Using the model to make predictions on new data#

# Create a new data sample
new_sample = [[-122, 38, 49, 3700, 575, 1200, 543, 5.2, "NEAR BAY"]]

# Put it into a DataFrame so that it can be preprocessed
df_new_sample = pd.DataFrame(new_sample)
df_new_sample.columns = df_x_train.columns
df_new_sample.head()
longitude latitude housing_median_age total_rooms total_bedrooms population households median_income ocean_proximity
0 -122 38 49 3700 575 1200 543 5.2 NEAR BAY
# Apply preprocessing operations to new sample
# Calling transform() and not fit_transform() uses preprocessing values computed on training set
x_new = full_pipeline.transform(df_new_sample)
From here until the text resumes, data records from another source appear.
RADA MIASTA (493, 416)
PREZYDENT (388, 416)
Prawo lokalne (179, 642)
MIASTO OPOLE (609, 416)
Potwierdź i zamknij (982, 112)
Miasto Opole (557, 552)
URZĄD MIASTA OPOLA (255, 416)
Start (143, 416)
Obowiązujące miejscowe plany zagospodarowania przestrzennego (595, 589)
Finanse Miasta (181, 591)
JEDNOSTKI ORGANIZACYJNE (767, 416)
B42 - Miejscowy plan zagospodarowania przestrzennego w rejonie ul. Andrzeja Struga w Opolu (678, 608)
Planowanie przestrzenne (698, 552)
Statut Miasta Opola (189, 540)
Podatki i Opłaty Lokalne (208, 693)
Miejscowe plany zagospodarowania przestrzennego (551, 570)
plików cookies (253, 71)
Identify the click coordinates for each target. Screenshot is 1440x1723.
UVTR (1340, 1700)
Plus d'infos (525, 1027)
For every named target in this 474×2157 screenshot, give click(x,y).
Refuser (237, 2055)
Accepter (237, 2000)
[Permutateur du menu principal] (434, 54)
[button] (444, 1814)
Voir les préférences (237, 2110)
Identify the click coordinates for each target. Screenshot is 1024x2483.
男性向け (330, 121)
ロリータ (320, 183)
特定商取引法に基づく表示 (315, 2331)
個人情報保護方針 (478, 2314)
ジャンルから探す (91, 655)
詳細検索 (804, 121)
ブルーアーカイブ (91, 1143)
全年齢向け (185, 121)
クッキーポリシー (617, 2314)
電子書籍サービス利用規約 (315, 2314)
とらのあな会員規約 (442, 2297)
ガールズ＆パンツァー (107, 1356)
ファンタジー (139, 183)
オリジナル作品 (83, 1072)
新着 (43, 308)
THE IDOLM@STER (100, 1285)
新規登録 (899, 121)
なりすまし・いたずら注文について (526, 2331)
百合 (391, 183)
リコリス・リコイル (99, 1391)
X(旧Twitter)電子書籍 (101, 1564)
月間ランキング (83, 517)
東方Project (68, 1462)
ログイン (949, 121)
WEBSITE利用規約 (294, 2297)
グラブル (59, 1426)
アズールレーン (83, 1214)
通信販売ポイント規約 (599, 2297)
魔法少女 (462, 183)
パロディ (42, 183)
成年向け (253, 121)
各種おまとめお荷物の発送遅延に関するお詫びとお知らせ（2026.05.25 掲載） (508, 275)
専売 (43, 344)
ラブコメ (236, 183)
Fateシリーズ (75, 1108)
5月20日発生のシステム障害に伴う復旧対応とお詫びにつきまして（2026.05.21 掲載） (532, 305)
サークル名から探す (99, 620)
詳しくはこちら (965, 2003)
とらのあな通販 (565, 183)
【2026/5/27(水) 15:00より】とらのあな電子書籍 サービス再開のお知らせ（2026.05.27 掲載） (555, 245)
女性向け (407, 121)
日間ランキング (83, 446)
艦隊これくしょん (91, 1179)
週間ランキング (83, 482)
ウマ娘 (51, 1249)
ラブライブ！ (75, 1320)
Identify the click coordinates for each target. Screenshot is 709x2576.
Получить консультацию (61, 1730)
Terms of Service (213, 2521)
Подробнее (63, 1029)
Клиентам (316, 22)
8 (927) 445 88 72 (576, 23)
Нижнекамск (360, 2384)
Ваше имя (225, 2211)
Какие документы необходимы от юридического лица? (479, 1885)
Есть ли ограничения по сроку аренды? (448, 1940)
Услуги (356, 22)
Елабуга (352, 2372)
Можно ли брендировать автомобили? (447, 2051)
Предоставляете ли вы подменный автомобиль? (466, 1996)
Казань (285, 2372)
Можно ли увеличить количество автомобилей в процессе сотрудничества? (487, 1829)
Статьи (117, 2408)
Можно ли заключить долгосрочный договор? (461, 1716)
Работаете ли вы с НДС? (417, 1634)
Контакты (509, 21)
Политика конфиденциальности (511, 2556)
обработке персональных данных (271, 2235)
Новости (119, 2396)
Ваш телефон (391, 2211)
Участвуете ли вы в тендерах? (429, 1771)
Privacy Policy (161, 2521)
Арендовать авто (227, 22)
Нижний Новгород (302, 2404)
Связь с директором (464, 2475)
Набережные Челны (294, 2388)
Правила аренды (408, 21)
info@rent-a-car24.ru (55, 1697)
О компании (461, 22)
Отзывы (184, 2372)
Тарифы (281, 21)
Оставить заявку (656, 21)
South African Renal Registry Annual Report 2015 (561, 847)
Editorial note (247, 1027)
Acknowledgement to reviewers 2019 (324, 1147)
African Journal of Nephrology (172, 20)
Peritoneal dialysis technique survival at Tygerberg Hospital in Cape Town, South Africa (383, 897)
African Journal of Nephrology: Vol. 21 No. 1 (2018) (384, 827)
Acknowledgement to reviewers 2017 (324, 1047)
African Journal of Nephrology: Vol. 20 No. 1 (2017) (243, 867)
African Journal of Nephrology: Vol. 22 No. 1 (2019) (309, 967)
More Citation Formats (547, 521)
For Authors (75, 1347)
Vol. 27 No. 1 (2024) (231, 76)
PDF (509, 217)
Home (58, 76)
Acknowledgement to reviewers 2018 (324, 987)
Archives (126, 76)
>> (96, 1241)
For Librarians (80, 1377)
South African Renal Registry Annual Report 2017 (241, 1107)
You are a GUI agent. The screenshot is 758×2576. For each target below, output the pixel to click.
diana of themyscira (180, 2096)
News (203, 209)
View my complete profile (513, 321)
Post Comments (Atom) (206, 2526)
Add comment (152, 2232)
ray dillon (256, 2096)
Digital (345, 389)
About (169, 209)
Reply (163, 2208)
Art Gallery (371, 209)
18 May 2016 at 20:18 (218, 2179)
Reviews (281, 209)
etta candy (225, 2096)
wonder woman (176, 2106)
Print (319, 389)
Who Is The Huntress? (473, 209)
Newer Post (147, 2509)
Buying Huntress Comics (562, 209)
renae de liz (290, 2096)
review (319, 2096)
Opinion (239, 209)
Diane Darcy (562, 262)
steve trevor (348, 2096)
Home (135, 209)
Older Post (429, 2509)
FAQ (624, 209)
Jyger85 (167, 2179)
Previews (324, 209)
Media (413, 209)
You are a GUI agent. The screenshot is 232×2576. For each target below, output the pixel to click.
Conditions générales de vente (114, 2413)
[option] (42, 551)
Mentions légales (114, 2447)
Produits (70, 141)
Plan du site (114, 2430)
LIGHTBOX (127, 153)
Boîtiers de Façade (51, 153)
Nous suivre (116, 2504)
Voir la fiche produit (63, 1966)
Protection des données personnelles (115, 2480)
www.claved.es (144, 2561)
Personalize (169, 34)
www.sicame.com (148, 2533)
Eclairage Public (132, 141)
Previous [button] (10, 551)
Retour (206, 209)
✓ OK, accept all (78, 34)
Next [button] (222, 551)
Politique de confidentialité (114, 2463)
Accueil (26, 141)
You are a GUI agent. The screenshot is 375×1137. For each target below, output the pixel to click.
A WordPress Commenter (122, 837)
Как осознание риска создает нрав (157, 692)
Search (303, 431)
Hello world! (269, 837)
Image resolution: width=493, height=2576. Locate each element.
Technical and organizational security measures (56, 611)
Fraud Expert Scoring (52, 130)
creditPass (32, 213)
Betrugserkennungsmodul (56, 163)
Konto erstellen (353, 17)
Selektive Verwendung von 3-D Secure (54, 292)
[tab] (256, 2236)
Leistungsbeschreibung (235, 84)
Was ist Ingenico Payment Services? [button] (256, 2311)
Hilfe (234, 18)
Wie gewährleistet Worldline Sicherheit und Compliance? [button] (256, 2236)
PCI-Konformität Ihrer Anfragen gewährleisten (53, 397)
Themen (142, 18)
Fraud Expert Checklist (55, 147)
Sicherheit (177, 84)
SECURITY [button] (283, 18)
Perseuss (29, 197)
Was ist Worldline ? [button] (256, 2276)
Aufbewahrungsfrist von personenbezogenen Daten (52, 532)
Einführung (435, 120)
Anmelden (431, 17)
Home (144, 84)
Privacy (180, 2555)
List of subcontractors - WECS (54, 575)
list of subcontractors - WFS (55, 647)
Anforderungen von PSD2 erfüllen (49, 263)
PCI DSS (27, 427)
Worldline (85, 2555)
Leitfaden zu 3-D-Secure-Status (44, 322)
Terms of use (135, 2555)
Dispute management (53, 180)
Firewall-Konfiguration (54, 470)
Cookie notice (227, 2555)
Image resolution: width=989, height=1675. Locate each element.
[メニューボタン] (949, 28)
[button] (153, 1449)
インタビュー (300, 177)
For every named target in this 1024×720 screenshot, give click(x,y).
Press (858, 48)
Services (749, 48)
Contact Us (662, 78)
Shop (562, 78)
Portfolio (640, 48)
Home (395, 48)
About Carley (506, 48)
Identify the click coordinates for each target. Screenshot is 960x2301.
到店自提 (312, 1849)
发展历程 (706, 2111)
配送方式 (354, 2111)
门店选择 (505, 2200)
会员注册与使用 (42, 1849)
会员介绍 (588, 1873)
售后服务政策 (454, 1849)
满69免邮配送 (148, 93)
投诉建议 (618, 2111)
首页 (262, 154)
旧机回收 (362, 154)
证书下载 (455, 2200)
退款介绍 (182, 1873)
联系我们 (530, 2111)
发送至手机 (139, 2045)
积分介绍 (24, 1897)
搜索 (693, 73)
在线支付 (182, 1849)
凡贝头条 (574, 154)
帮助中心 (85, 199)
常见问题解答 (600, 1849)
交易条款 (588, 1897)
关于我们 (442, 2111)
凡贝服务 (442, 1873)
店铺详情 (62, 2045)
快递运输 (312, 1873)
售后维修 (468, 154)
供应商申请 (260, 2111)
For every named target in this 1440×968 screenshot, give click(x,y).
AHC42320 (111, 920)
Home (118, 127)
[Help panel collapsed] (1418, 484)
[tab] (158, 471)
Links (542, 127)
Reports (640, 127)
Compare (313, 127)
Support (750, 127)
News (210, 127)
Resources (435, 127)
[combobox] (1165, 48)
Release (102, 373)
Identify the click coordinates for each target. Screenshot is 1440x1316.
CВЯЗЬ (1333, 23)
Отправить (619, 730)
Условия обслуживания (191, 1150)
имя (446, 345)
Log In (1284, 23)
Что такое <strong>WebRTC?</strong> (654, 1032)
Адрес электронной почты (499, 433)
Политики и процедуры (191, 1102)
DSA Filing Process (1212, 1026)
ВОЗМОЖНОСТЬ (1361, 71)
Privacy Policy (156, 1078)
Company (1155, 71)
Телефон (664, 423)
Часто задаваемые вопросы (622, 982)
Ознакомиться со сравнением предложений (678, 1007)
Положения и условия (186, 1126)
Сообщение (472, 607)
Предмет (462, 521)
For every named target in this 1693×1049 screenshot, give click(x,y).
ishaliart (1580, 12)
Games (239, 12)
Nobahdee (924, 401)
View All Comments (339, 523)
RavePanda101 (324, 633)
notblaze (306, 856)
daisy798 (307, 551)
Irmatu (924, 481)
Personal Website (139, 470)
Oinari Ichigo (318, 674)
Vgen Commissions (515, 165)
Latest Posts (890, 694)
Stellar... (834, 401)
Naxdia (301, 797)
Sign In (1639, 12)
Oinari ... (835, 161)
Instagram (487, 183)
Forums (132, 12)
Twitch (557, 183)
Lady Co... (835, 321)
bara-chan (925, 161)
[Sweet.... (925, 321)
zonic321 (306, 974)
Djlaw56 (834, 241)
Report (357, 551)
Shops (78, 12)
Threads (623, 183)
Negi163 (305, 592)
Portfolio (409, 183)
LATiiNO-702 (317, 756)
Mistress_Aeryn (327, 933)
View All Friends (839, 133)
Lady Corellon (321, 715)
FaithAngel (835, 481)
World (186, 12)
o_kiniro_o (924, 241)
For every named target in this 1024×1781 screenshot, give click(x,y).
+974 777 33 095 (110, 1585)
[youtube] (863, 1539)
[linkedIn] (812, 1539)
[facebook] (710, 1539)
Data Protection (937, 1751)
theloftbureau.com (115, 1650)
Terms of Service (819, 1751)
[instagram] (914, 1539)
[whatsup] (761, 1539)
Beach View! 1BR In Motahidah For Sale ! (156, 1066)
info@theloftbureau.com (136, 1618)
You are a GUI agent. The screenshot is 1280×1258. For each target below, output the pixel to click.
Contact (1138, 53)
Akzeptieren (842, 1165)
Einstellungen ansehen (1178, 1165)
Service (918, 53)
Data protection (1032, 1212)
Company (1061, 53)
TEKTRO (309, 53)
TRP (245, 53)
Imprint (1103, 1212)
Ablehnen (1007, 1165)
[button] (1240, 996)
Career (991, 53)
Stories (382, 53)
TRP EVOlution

# Use trained model to predict median housing price
y_new = final_model.predict(x_new)
print(f"Predicted median price: {y_new[0]:.02f}")
Predicted median price: 276357.40

Step 5: deploy to production and maintain the system#

Step 5.1: save the final model and data pipeline#

A trained model can be saved to several formats. A standard common is to use Python’s built-in persistence model, pickle, through the joblib library for efficiency reasons.

# Serialize final model and input pipeline to disk
joblib.dump(final_model, "final_model.pkl")
joblib.dump(full_pipeline, "full_pipeline.pkl")

# (Later in the process)
# model = joblib.load("final_model.pkl")
# pipeline = joblib.load("full_pipeline.pkl")
# ...
['full_pipeline.pkl']

Step 5.2: deploy the model#

This step is highly context-dependent. A deployed model is often a part of a more important system. Some common solutions:

  • deploying the model as a web service accessible through an API.

  • embedding the model into the user device.

The Flask web framework is often used to create a web API from a trained Python model.

Model deployement on the web

Step 5.3: monitor and maintain the system#

In order to guarantee an optimal quality of service, the deployed system must be carefully monitored. This may involve:

  • Checking the system’s live availability and performance at regular intervals.

  • Sampling the system’s predictions and evaluating them.

  • Checking input data quality.

  • Retraining the model on fresh data.